[Exercise instructions]: Print, word for word, the passage of the text on vaginal birth after caesarean that begins with the words "The signs of" and ends with "elective caesarean section)".

+++ Reading text +++

Vaginal Birth After Caesarean

Caesarean section is a common surgical procedure. Up to one woman in four in Australia and New Zealand has a baby delivered by caesarean section. For decades it had been generally assumed that once a woman had a caesarean section, all her future babies would have to be delivered by caesarean section. However, this concept has changed due to improvements in obstetric care and surgical techniques. Many women who have had a caesarean section can safely give birth through the vagina during a subsequent labour. This is known as vaginal birth after caesarean section (VBAC). With careful selection of patients and good obstetric care, about five to eight women out of 10 who attempt VBAC are successful.

The decision to attempt VBAC

To decide, your doctor will consider factors such as:

  • the location of the uterine scar from the caesarean incision
  • the reason for the previous caesarean section
  • how you want to deliver this baby
  • your access to a hospital that is well equipped for an emergency caesarean section
  • how many more babies you hope to have
  • the time since your previous caesarean section (uterine scars less than two years old may have a greater risk of rupture).

Risks of VBAC

VBAC is associated with a small risk of rupture of the uterine scar. This rupture can be caused by the uterus's forceful contractions during labour and pressure against the scar. Rupture of a uterine scar is an uncommon but serious complication.
The signs of uterine rupture can be difficult to detect. A woman may have some bleeding or pain between contractions, but changes in the baby's heart may be the first sign of uterine rupture.
Rupture of the uterine scar can be life-threatening for the mother and baby, and an emergency caesarean section will be necessary.

Rupture of the uterine scar occurs about one in every 200 VBAC attempts. Of those women who do have a uterine rupture during VBAC:

  • about one in 10 of these women will need a hysterectomy (uncommonly, a woman may need a hysterectomy following uncontrollable bleeding during an elective caesarean section)
  • about one birth in 20 uterine ruptures can result in stillbirth.

+++ Data for review +++

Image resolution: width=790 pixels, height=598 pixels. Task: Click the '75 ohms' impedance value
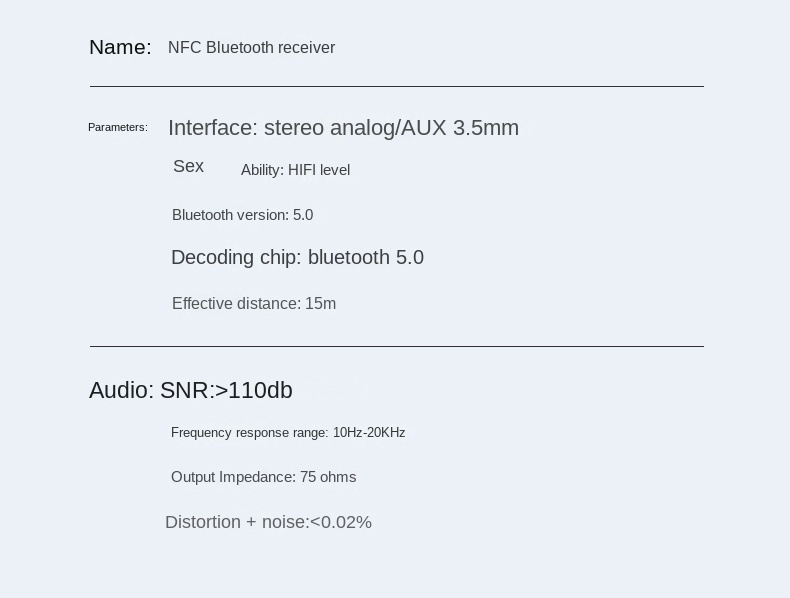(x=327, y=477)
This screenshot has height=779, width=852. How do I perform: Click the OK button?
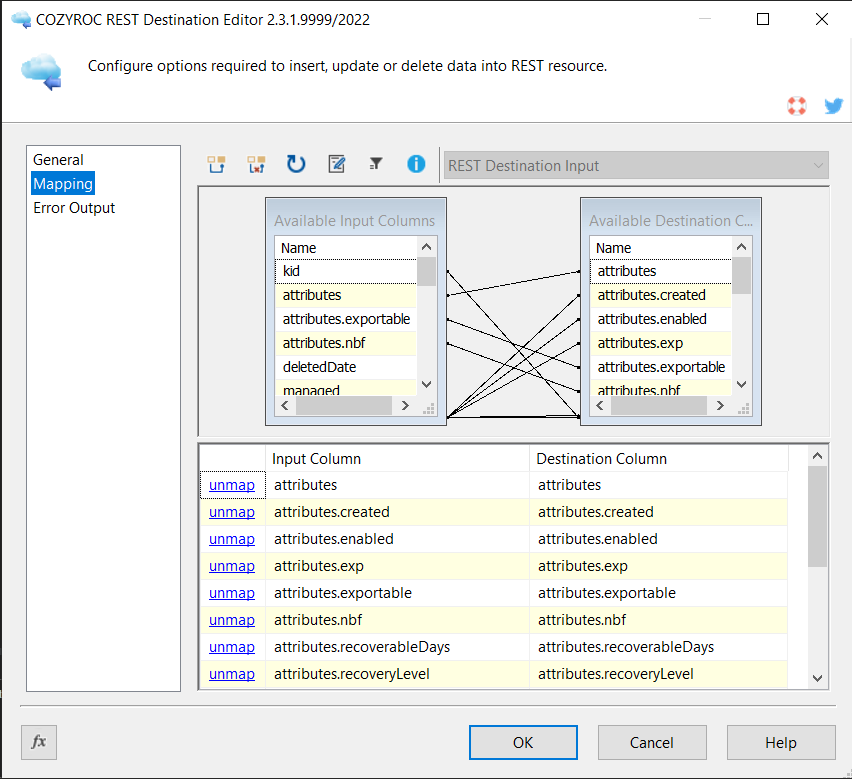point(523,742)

+++
+++ Data for review +++

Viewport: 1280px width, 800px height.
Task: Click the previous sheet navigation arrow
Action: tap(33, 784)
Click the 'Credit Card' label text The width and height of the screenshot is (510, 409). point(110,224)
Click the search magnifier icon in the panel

+++

[The completed task]:
The signs of uterine rupture can be difficult to detect. A woman may have some bleeding or pain between contractions, but changes in the baby's heart may be the first sign of uterine rupture.
Rupture of the uterine scar can be life-threatening for the mother and baby, and an emergency caesarean section will be necessary.

Rupture of the uterine scar occurs about one in every 200 VBAC attempts. Of those women who do have a uterine rupture during VBAC:

  • about one in 10 of these women will need a hysterectomy (uncommonly, a woman may need a hysterectomy following uncontrollable bleeding during an elective caesarean section)